𝘐𝘴𝘵𝘢𝘯𝘢 𝘒𝘦𝘥𝘢𝘩 𝘪𝘴 𝘯𝘰𝘵 𝘵𝘩𝘦 𝘰𝘯𝘭𝘺 𝘳𝘰𝘺𝘢𝘭 𝘱𝘳𝘦𝘴𝘦𝘯𝘤𝘦 𝘪𝘯 𝘗𝘦𝘯𝘢𝘯𝘨. 𝘛𝘩𝘦𝘳𝘦 𝘸𝘦𝘳𝘦 𝘰𝘵𝘩𝘦𝘳 𝘒𝘦𝘥𝘢𝘩 𝘳𝘰𝘺𝘢𝘭𝘴 𝘢𝘯𝘥 𝘥𝘪𝘨𝘯𝘪𝘵𝘢𝘳𝘪𝘦𝘴 𝘵𝘩𝘢𝘵 𝘮𝘢𝘥𝘦 𝘗𝘦𝘯𝘢𝘯𝘨 𝘵𝘩𝘦𝘪𝘳 𝘩𝘰𝘮𝘦 𝘧𝘰𝘳 𝘮𝘺𝘳𝘪𝘢𝘥𝘴 𝘰𝘧 𝘳𝘦𝘢𝘴𝘰𝘯𝘴.

𝗜𝘀𝘁𝗮𝗻𝗮 𝗞𝗲𝗱𝗮𝗵

Istana Kedah or Kedah House is the residence of the Sultan Kedah in Penang. It is located along Northam Road and designed in the European Gothic style by Charles Geoffrey Boutcher.[1]

The Istana is parged in Shanghai plaster, giving it a boulder-like appearance; a striking contrast to the effervescent white plasterwork of the ornate mansions along North Beach. [2]

It is the only mansion heavily influenced by the work of famous American architect Frank Lloyd Wright.

It is rumored that the Sultan built this house knowing that independence from Great Britain was imminent. Therefore, if Malaya gained independence, there is a slight chance that Penang might be returned to Kedah, its original rulers.

When the Sultan asked Tunku Abdul Rahman, Malaya's first prime minister, if Penang would be returned to Kedah, it is said that Tunku replied, "I think not.
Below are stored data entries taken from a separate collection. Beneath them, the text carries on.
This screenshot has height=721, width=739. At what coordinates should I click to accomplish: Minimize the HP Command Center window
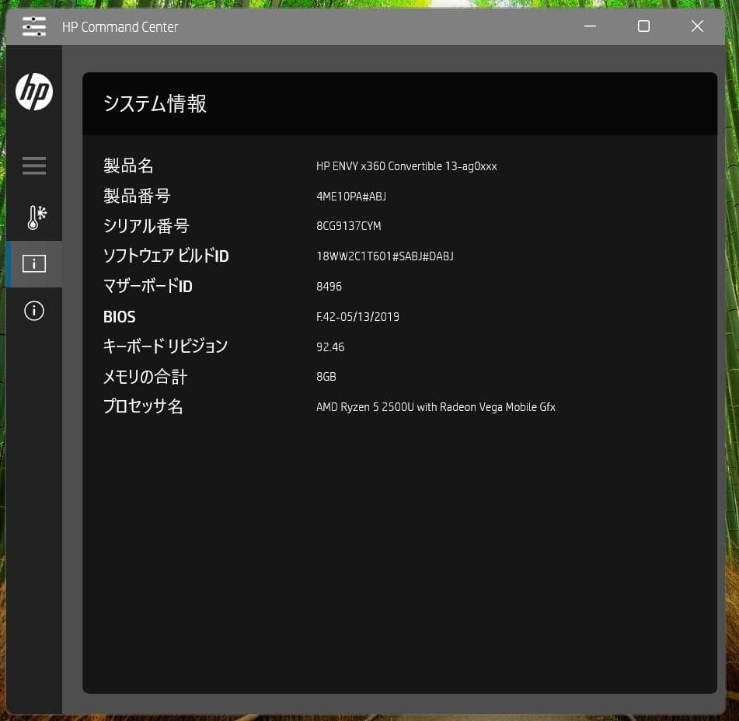click(588, 26)
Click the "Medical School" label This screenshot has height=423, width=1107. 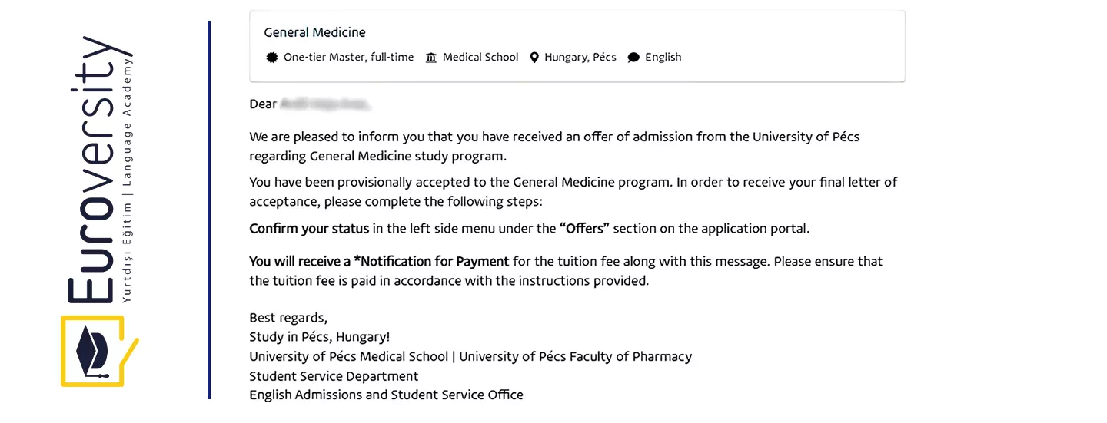point(480,58)

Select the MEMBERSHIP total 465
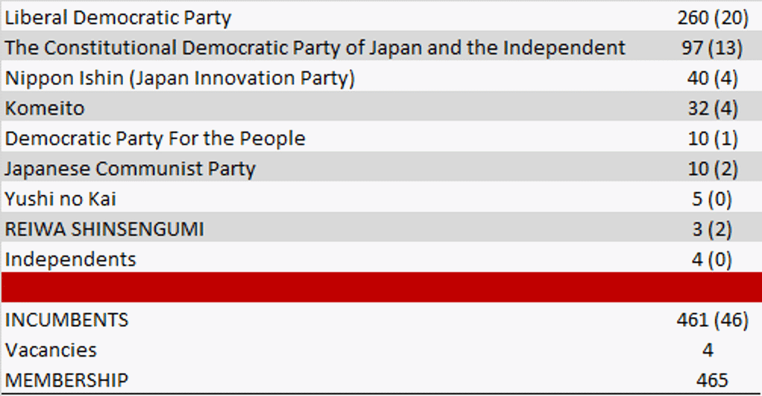[712, 380]
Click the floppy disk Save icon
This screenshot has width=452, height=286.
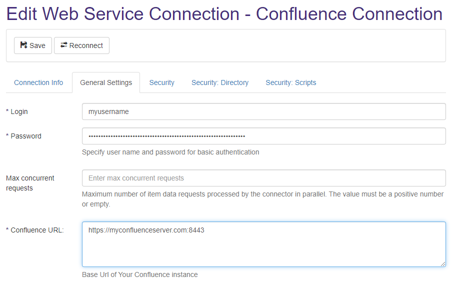point(24,46)
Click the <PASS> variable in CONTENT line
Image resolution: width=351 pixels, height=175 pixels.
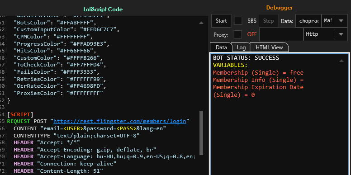click(x=127, y=128)
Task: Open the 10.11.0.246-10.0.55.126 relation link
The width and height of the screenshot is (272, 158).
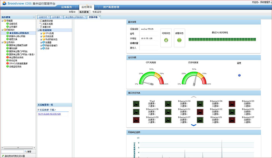Action: pos(49,114)
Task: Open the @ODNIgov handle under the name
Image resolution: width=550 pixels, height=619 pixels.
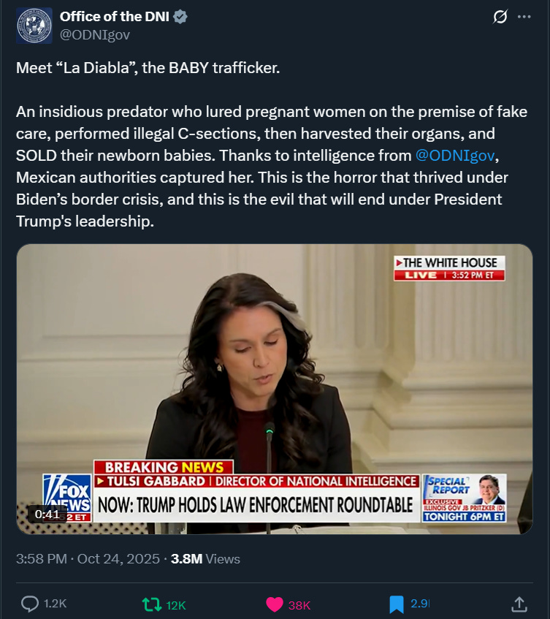Action: click(95, 35)
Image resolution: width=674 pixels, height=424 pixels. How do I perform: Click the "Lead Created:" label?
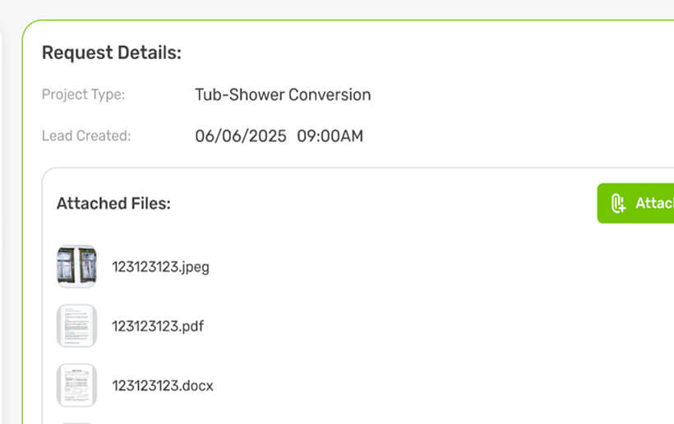tap(86, 136)
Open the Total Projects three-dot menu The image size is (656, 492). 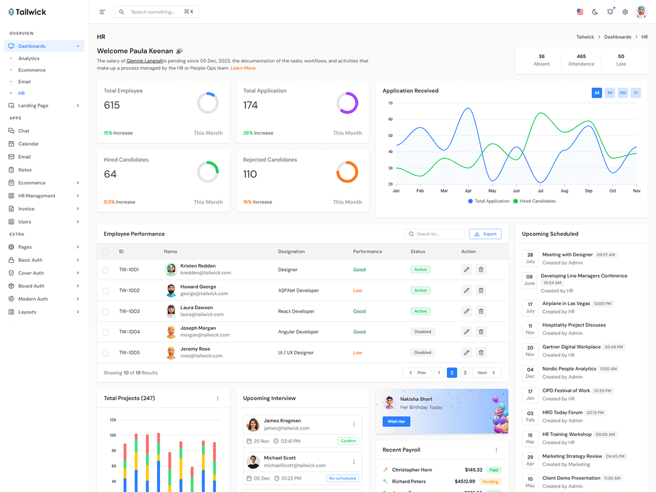click(218, 399)
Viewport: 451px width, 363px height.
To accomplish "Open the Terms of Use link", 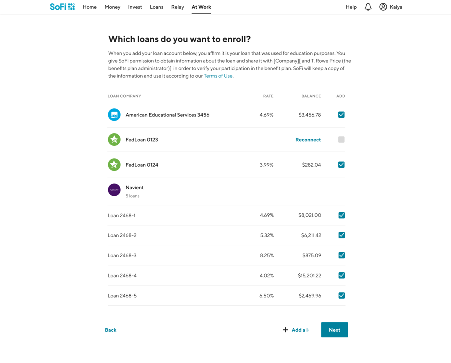I will pos(218,77).
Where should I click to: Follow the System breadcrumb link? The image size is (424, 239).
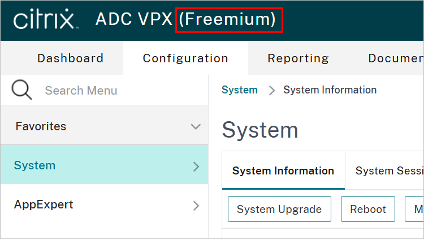[239, 90]
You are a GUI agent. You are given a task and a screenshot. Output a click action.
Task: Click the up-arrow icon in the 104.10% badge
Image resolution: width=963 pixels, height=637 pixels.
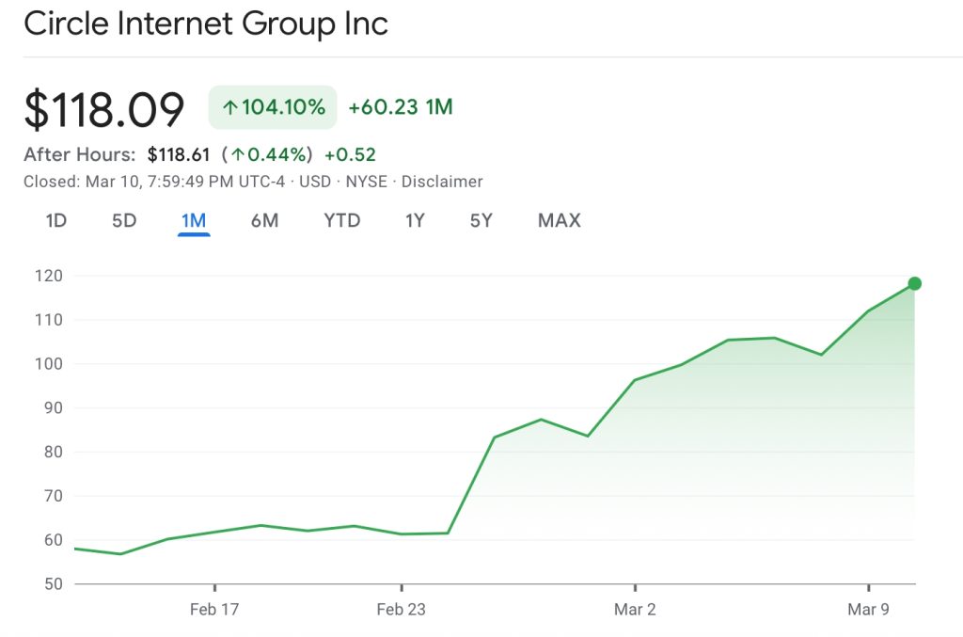[229, 106]
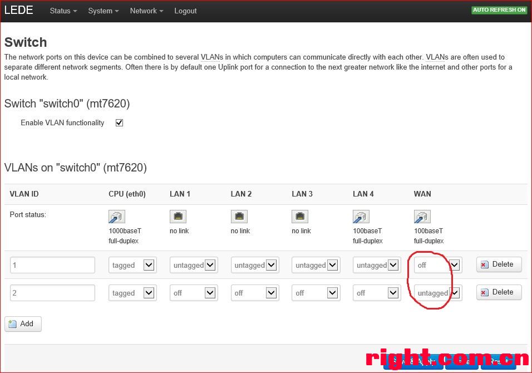Delete the VLAN 2 row
Viewport: 532px width, 373px height.
click(x=499, y=292)
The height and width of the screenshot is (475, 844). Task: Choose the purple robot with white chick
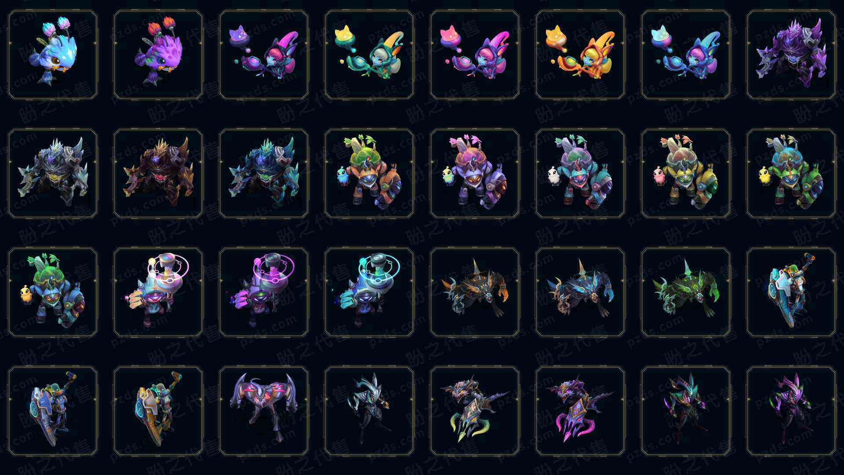[x=580, y=173]
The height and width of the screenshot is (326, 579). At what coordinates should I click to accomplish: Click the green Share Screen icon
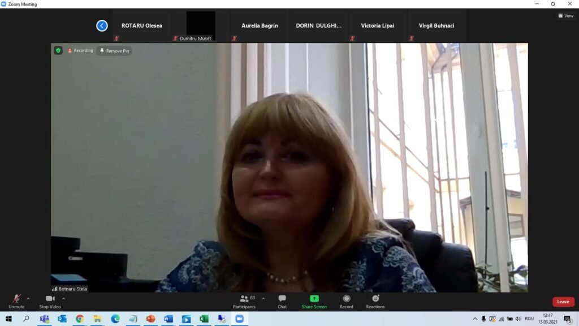[x=314, y=298]
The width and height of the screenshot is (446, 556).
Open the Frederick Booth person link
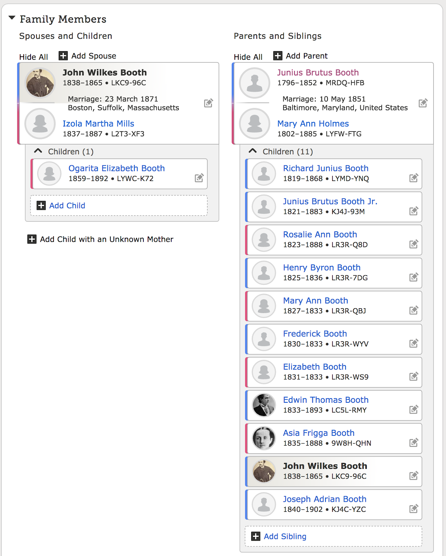pyautogui.click(x=315, y=334)
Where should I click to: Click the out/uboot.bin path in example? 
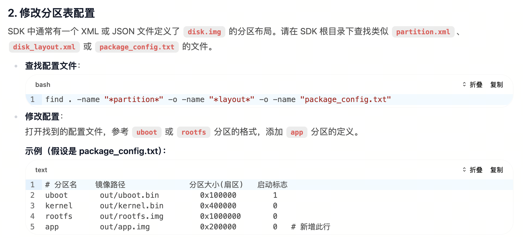(129, 195)
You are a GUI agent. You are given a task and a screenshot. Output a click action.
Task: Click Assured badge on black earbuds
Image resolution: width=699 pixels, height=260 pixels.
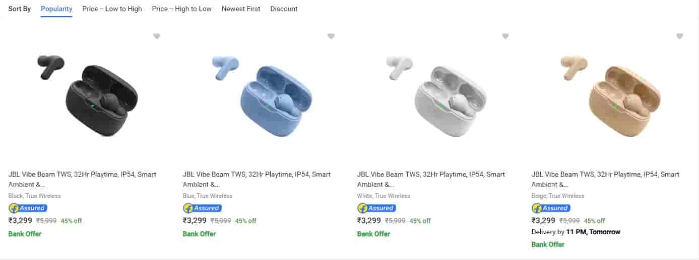[28, 208]
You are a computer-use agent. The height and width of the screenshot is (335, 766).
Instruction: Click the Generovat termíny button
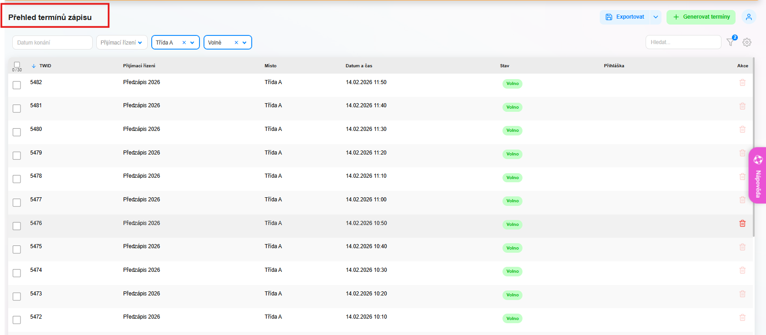(701, 17)
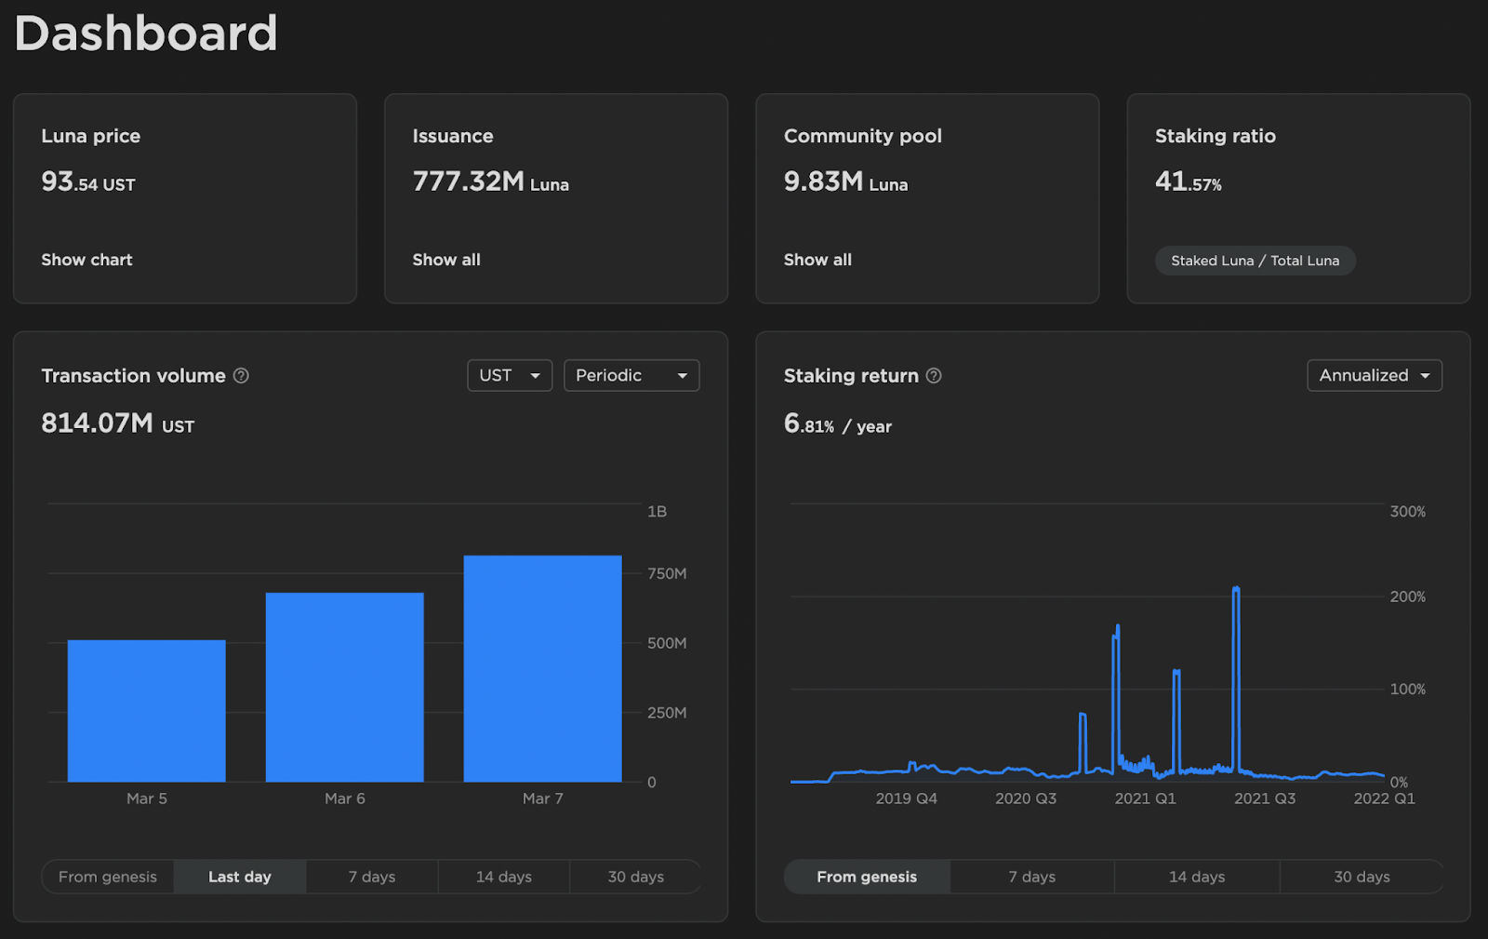Image resolution: width=1488 pixels, height=939 pixels.
Task: Click the Mar 5 transaction volume bar
Action: pos(146,711)
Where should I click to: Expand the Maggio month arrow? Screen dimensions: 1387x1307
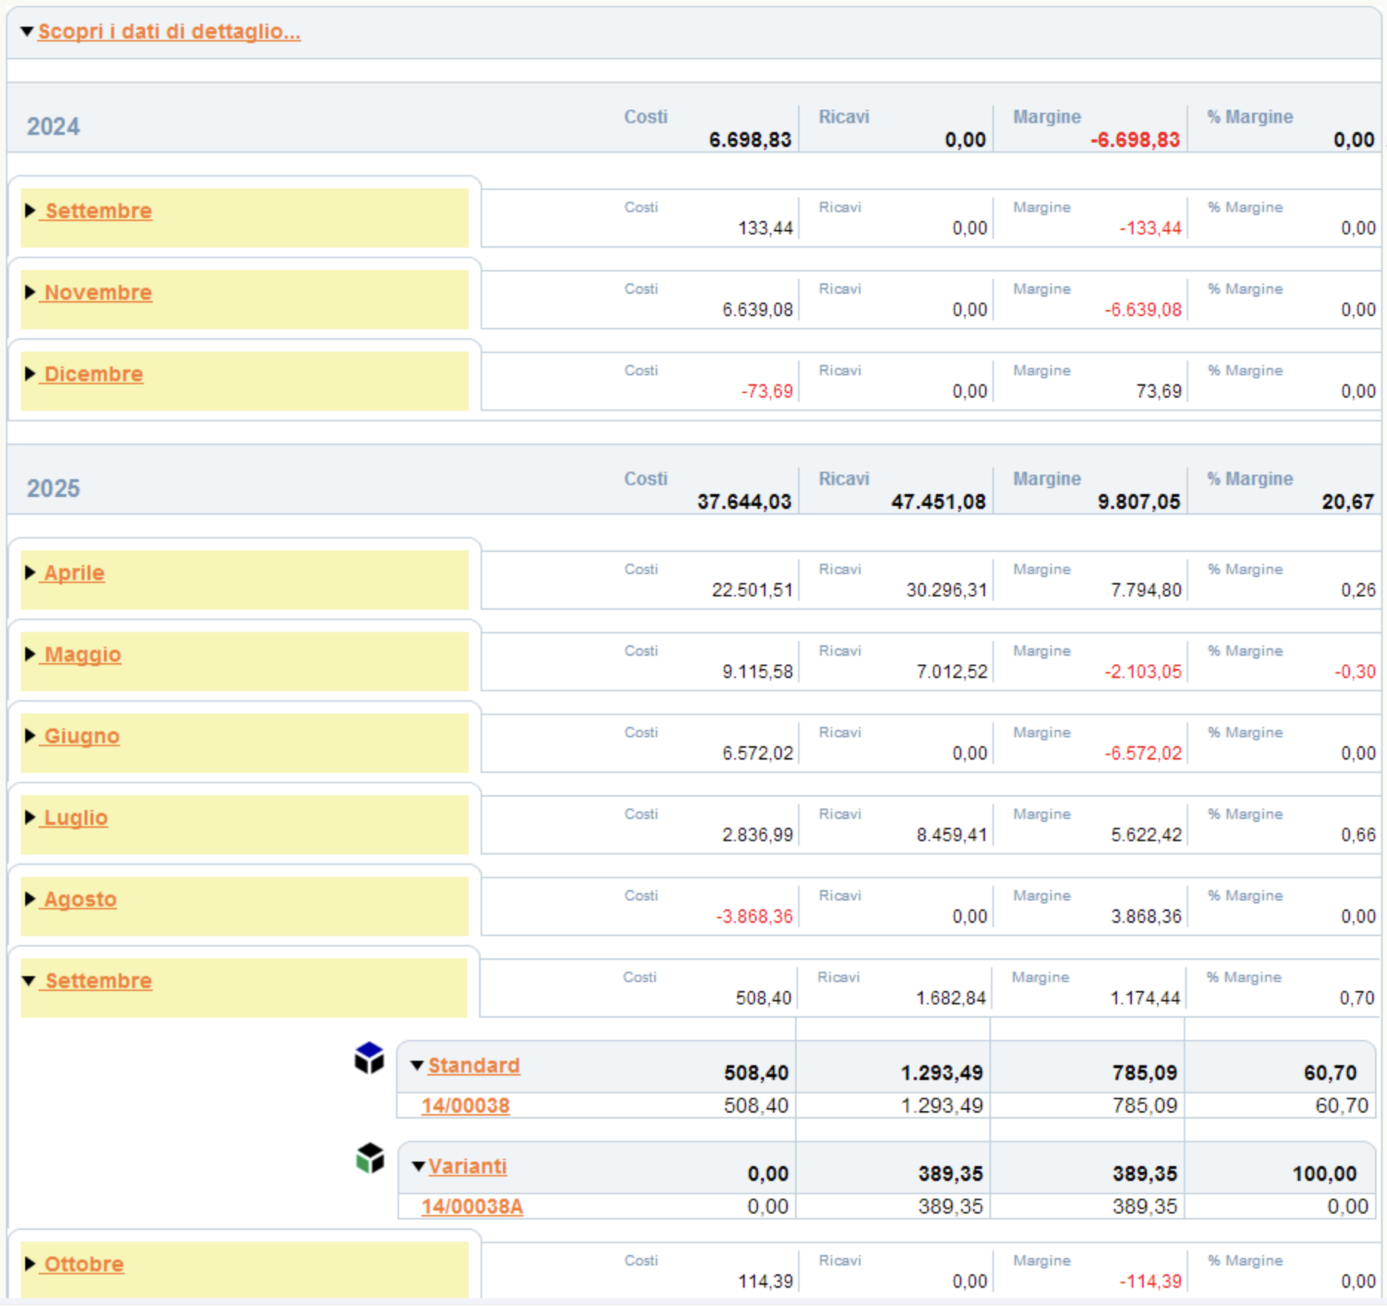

Penang is doing rather nicely as it is".

Istana Kedah is not open to the public.

📚: [1] Penang Travel Tips website.

📚: [2] The Penang House

📚: [3] Penang; An inside guide to its historic homes, buildings, monuments and parks.

📸: Penang Travel Tip


𝐃𝐢𝐝 𝐲𝐨𝐮 𝐤𝐧𝐨𝐰 𝐭𝐡𝐚𝐭 𝐓𝐮𝐧𝐤𝐮 𝐀𝐛𝐝𝐮𝐥 𝐑𝐚𝐡𝐦𝐚𝐧 𝐬𝐩𝐞𝐧𝐭 𝐡𝐢𝐬 𝐫𝐞𝐦𝐚𝐢𝐧𝐢𝐧𝐠 𝐲𝐞𝐚𝐫𝐬 𝐢𝐧 𝐏𝐞𝐧𝐚𝐧𝐠, 𝐢𝐧 𝐚 𝐠𝐫𝐚𝐧𝐝 𝐛𝐮𝐧𝐠𝐚𝐥𝐨𝐰 𝐡𝐞 𝐥𝐨𝐯𝐢𝐧𝐠𝐥𝐲 𝐧𝐚𝐦𝐞𝐝 𝐓𝐚𝐤𝐡𝐝𝐢𝐫?

Located just a short walk away from Youth Park, Jalan Ayer Rajah was renamed to Jalan Tunku Abdul Rahman to honour our first Prime Minister, who chose to spend his remaining years in a bungalow here, which he named 𝐓𝐚𝐤𝐡𝐝𝐢𝐫 (Fate).

Below is an excerpt from Tunku Abdul Rahman's message, which prefaced an old book (Historical Personalities of Penang).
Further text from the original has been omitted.